[Text shown — start]

In August 2017, Bansal completed a solo circumnavigation of the globe in an airplane with a single, reciprocating engine, becoming the first person of Indian origin to do so. Bansal departed on his circumnavigation from Buffalo, NY, USA on 4 July 2017, and returned 47 days later on 20 August 2017. He completed his circumnavigation in his own Cessna 400 single-engine piston aircraft. His trip consisted of 36 stops in 19 countries and covered a total distance of 21,738 nautical miles with a cumulative flight time of 135.9 hours. The flight required six months of preparation with his logistics team of Eddie Gold and Ahmed Hassan at GASE.

Bansal, inspired by the passing of his sister-in-law to complications from breast cancer, set out to raise awareness and money with his circumnavigation mission for the Rotary Cancer Hospital in his hometown of Ambala. As of August 2017, the mission had raised $160,000 towards the purchase of an MRI machine to allow for early detection of cancer at the hospital.

Bansal was recognized for becoming the first person of Indian origin to fly solo around the world by the Limca Book of Records in its 2020 edition. The State of New York Legislature of the County of Erie recognized Bansal for his record solo flight and efforts in the fight against cancer by passing a resolution on 7 September 2017.

Bansal published a book in 2019, Cleared Direct Destination, detailing his solo circumnavigation mission.

[Text shown — finish]

List every full date (day, month, and year) that appears in the passage on Bansal's solo flight around the world. The data after this text comes from a separate, unrelated source.

[Data for analysis — start]

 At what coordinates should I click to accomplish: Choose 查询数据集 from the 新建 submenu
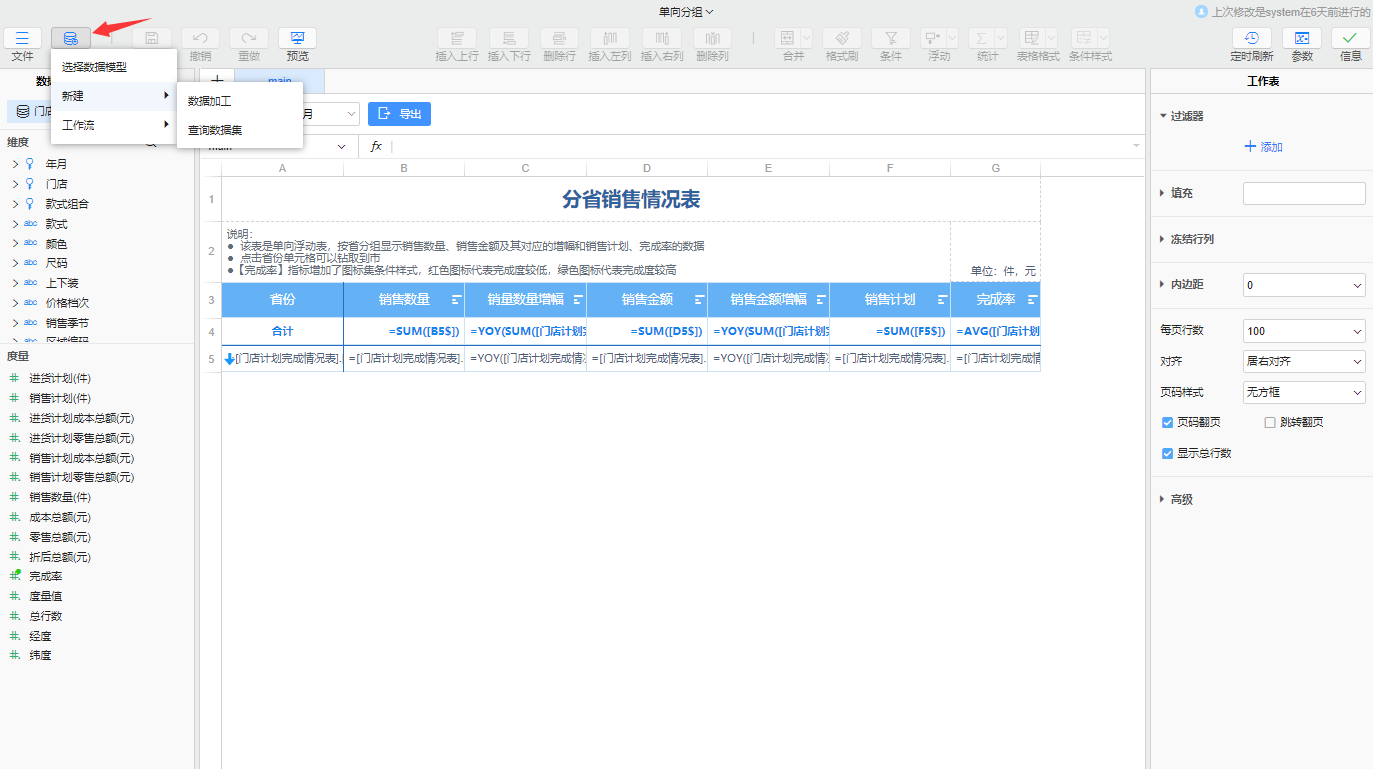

[Data for analysis — finish]
[Data for analysis — start]

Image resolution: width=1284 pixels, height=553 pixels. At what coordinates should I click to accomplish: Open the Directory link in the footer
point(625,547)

[Data for analysis — finish]

- **Solution to the exercise**
4 July 2017
20 August 2017
7 September 2017